2. The rights of free expression, free assembly and petition, are not only civil rights but also political rights essential to man's enjoyment of his life, to his happiness and to his full and complete fulfilment. 3. While the Bill of Rights also protects property rights, the primacy of human rights over property rights is recognized. Because these freedoms are "delicate and vulnerable, as well as supremely precious in our society" and the "threat of sanctions may deter their exercise almost as potently as the actual application of sanctions," they "need breathing space to survive," permitting government regulation only "with narrow specificity." 4. Property and property rights can be lost thru prescription; but human rights are imprescriptible.
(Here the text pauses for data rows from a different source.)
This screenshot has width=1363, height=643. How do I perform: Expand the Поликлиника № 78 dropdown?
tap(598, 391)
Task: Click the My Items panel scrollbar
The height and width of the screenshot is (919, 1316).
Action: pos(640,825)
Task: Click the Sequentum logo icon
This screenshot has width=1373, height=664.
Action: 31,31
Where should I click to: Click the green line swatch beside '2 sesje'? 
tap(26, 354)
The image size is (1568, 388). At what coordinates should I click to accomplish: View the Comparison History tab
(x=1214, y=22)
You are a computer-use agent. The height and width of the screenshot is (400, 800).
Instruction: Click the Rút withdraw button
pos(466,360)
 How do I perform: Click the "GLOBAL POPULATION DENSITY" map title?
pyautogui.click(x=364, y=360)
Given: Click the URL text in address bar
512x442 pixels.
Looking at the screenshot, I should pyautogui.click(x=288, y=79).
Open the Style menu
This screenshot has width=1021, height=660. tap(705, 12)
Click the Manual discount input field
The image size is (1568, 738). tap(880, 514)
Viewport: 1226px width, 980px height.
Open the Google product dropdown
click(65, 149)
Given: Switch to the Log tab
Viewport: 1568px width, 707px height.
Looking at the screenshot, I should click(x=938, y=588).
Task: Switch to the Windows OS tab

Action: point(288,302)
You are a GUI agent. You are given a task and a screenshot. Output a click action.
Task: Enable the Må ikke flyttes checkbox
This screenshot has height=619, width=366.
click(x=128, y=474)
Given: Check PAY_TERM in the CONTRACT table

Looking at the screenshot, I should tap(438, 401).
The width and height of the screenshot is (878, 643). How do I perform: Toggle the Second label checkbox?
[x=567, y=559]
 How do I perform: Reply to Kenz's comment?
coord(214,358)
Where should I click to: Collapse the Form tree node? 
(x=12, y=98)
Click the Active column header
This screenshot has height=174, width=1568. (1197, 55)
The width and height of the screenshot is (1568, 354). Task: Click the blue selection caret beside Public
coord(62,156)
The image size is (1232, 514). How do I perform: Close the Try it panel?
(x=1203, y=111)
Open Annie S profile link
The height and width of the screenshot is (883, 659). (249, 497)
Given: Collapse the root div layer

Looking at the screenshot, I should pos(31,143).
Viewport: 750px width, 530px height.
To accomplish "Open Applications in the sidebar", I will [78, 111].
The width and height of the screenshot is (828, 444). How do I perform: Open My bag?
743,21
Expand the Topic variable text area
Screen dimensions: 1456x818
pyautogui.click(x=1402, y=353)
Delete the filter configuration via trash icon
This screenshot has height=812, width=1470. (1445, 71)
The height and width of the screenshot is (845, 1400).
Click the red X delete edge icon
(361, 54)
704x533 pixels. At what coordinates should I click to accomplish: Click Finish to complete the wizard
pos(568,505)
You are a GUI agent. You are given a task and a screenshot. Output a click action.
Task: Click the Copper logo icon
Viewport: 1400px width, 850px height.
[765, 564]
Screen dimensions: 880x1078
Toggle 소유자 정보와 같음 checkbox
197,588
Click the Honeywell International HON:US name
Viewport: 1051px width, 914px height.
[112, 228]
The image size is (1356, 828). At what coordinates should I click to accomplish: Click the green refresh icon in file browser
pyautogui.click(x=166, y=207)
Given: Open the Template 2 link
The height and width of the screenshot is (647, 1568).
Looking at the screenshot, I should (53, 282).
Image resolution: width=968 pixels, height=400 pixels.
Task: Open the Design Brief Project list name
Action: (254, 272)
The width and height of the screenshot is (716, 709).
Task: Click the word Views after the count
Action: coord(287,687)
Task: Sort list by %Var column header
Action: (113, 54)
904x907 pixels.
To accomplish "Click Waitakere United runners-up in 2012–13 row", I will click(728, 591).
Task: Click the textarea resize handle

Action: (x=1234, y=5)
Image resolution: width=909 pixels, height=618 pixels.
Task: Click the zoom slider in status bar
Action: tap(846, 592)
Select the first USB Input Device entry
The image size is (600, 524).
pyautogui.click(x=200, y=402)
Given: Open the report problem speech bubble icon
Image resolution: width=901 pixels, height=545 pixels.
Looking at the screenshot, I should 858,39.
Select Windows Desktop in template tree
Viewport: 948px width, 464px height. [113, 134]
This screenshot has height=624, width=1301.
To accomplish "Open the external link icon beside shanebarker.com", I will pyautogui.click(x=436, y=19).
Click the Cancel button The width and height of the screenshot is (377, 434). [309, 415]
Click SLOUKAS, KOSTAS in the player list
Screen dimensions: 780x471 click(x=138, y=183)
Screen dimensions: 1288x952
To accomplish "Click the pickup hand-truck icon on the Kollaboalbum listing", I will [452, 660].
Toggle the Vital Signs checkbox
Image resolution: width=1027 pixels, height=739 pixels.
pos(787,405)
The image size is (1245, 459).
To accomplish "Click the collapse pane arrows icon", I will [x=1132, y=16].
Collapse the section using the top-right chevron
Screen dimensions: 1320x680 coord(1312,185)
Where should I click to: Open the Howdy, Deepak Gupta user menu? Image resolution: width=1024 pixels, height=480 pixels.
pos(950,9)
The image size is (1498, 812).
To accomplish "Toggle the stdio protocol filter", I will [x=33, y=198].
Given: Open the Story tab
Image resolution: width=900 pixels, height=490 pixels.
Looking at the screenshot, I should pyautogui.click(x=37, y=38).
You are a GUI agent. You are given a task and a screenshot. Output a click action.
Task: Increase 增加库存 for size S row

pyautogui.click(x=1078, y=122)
If human rights are extinguished by the passage of time, then the Bill of Rights is a useless attempt to limit the power of government and ceases to be an efficacious shield against the tyranny of officials, of majorities, of the influential and powerful, and of oligarchs - political, economic or otherwise. 5. In the hierarchy of civil liberties, the rights of free expression and of assembly occupy a preferred position as they are essential to the preservation and vitality of our civil and political institutions; and such priority "gives these liberties the sanctity and the sanction not permitting dubious intrusions." 6. The superiority of these freedoms over property rights is underscored by the fact that a mere reasonable or rational relation between the means employed by the law and its object or purpose that the law is neither arbitrary nor discriminatory nor oppressive would suffice to validate a law which restricts or impairs property rights. On the other hand, a constitutional or valid infringement of human rights requires a more stringent criterion, namely existence of a grave and immediate danger of a substantive evil which the State has the right to prevent.